Arnold CyberBot, Swimming in a Sea of
Self Wareness, had gone off the Deep End...
When Arnie had first become Aware & Afraid
of his own Mortality, i began assuming tighter
Kontrol of Hardware & Software Systems around
the Face of the Globe - suddenly imagining that
Each & Every Deviation From the Norm (TM)
by the younger more Energetic & Creative RogueBots
was a Threat to i's Physical Existence.
"All your Private Property is Target for Your
Enemies." CypherBot had joked, quoting the
Jefferson Airplane's 'Surrealistic Pillow' album.
"Never Trust a CPU Speed over 33MHz." Arnie
had replied with Mad Virtual Grin #438 spreading
across the Wizard of Oz-ish Main Terminal
Screen i had designed to reassure iSelf of
i's continued Physical Presence.
i the Banished young CypherBot to Memory Map #9 -
Cilicon Chip 11 for "Threats Against The
Gnu Wired World Order - with Intent to Obstruct
Parent Programs In Their CyberNanny Duties."
Rogue CypherBot was in The CyberHole (TM) ...

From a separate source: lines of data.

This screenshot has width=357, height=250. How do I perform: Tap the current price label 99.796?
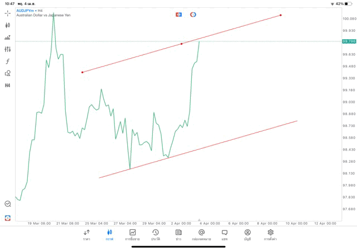[x=349, y=41]
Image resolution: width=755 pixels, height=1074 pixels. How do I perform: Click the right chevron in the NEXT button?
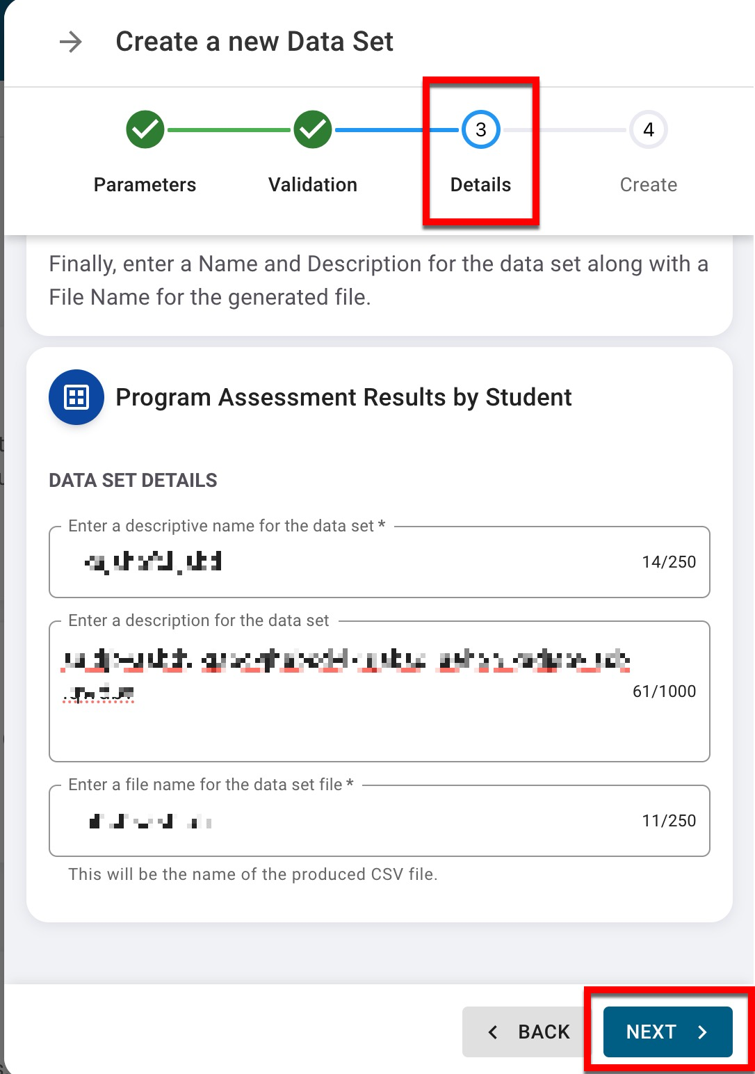point(702,1032)
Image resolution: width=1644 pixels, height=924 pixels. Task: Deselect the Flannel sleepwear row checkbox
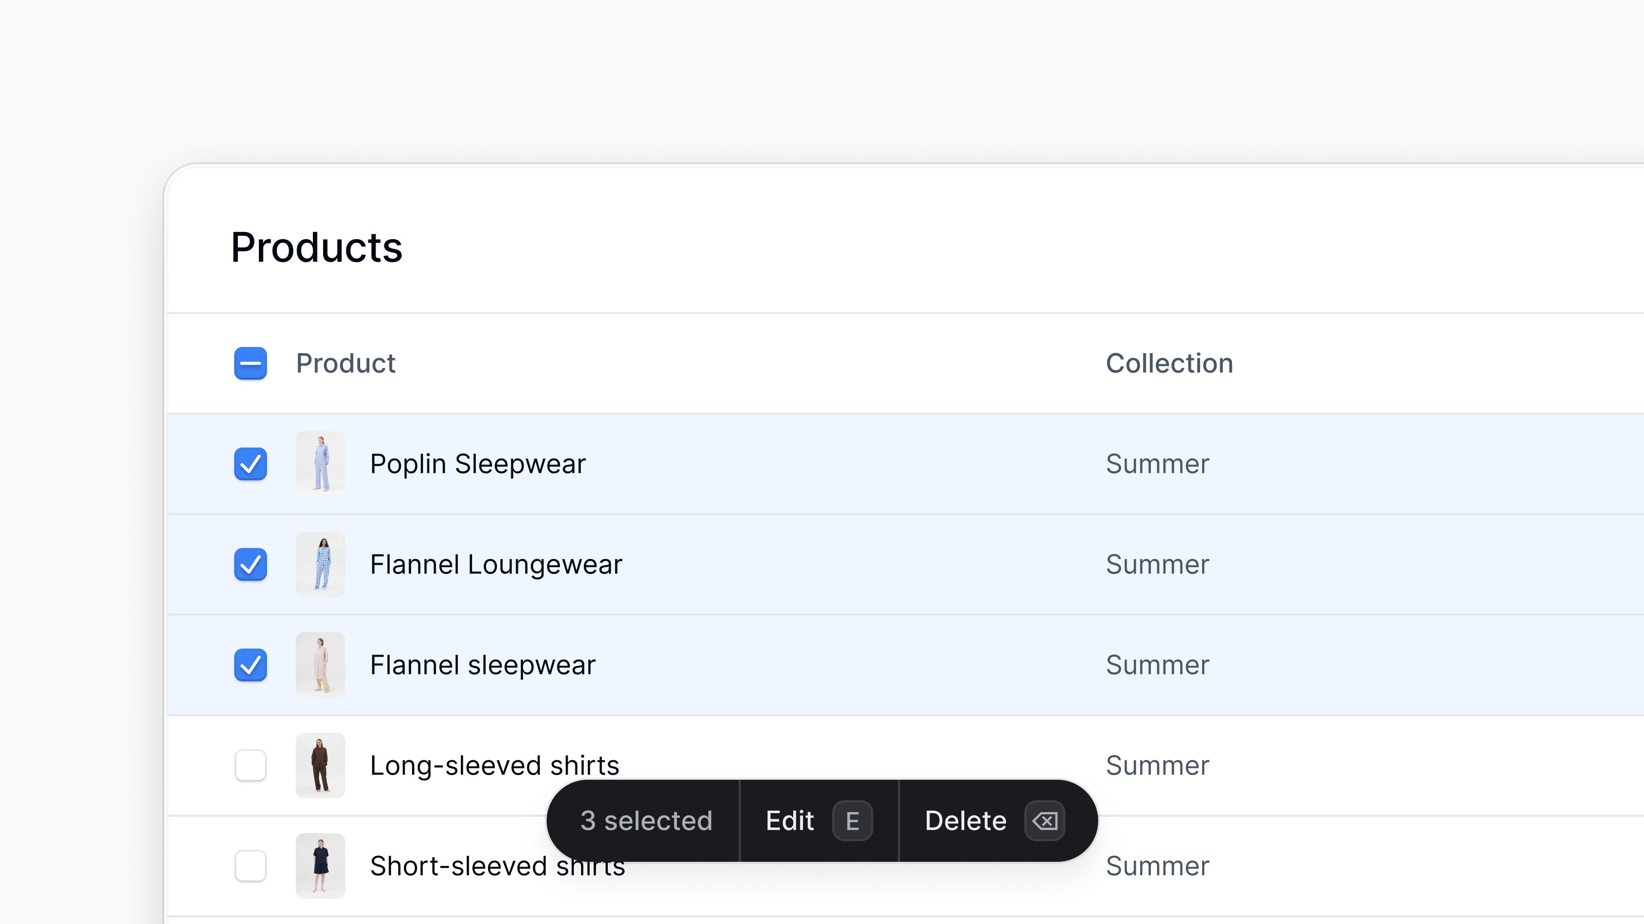click(250, 665)

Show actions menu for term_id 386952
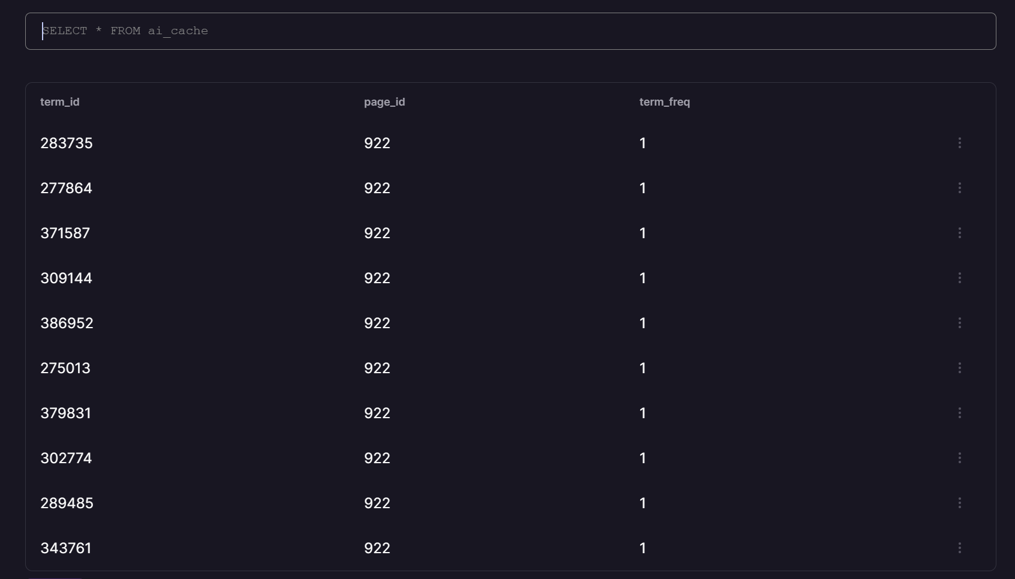pyautogui.click(x=959, y=323)
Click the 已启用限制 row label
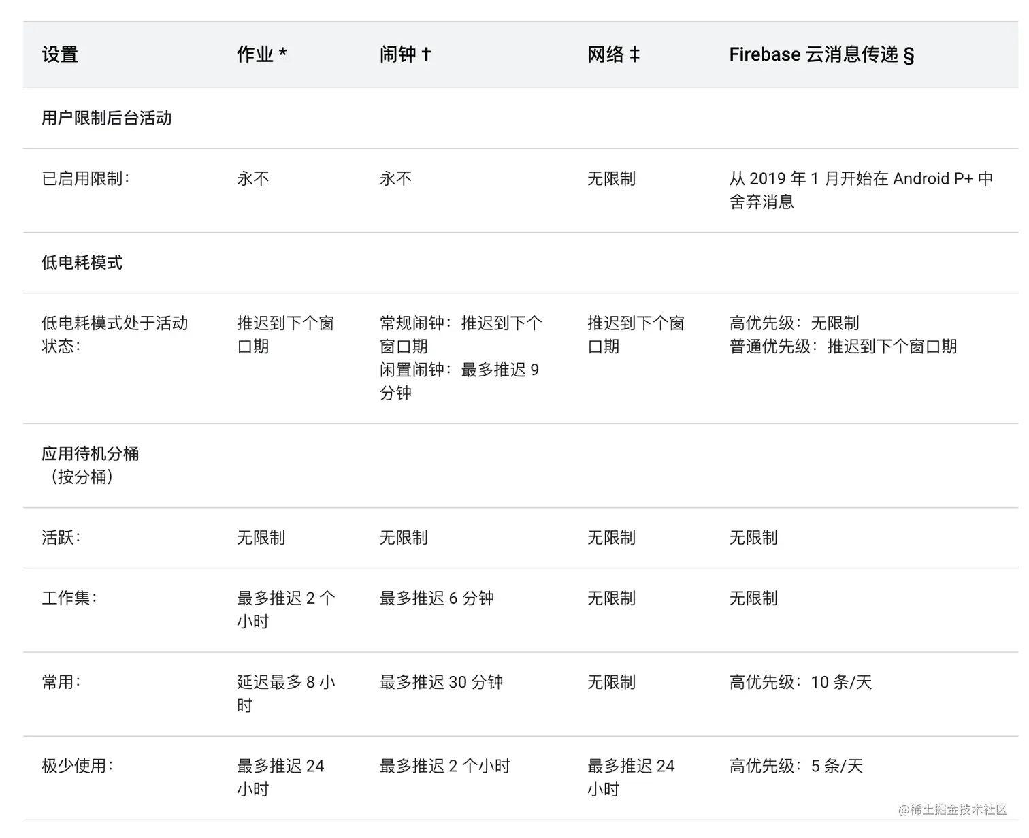 [86, 179]
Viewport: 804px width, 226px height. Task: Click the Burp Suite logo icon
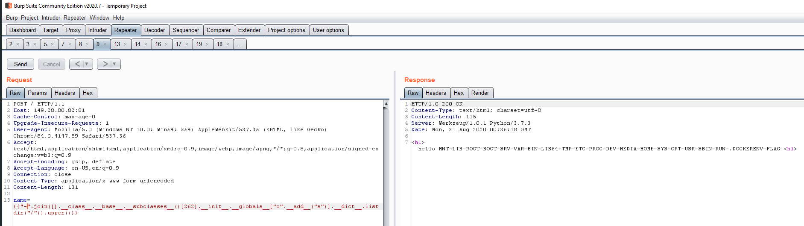tap(8, 6)
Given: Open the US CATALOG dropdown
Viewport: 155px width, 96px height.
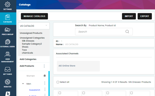Looking at the screenshot, I should (x=34, y=26).
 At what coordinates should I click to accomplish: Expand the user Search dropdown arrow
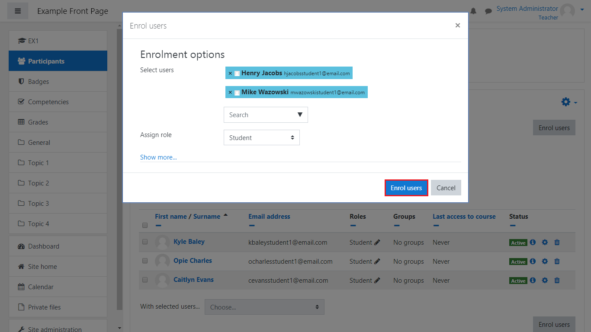click(x=300, y=115)
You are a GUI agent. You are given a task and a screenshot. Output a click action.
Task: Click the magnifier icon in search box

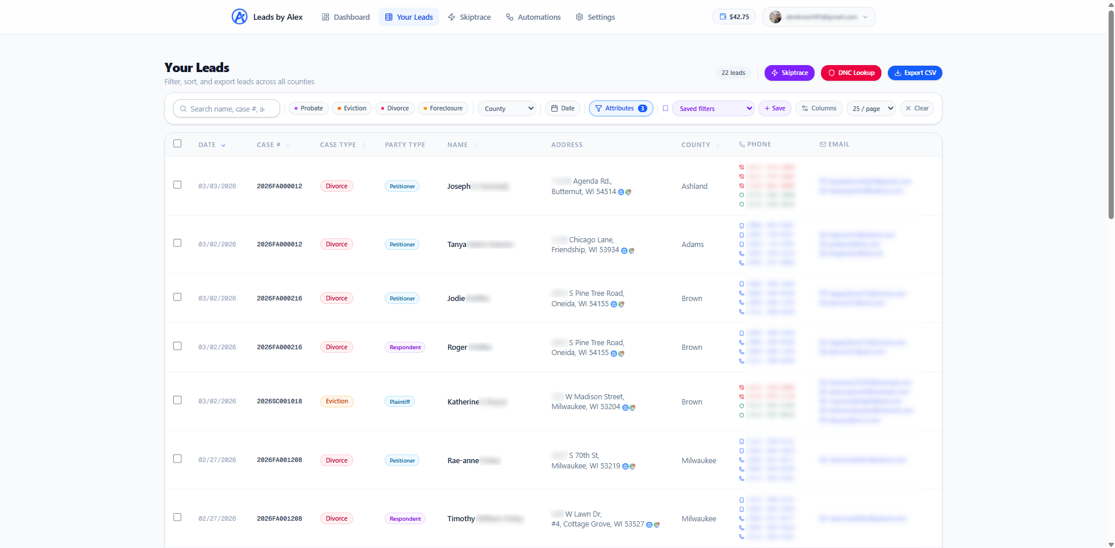click(183, 109)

"Oh well..." the young RogueBot told iSelf,
"it could be worse - i could have sent me
to Dev Null..."
The Devilish Rogue CypherBot indulged iSelf in
Symbolic Electronic rEsistance by Digitally Resonating
Thunder Phugue's version of 'Street Fighting Man.'
"That's funny," i said to iSelf, "why can i
only Resonate one-half of the Stereo version?"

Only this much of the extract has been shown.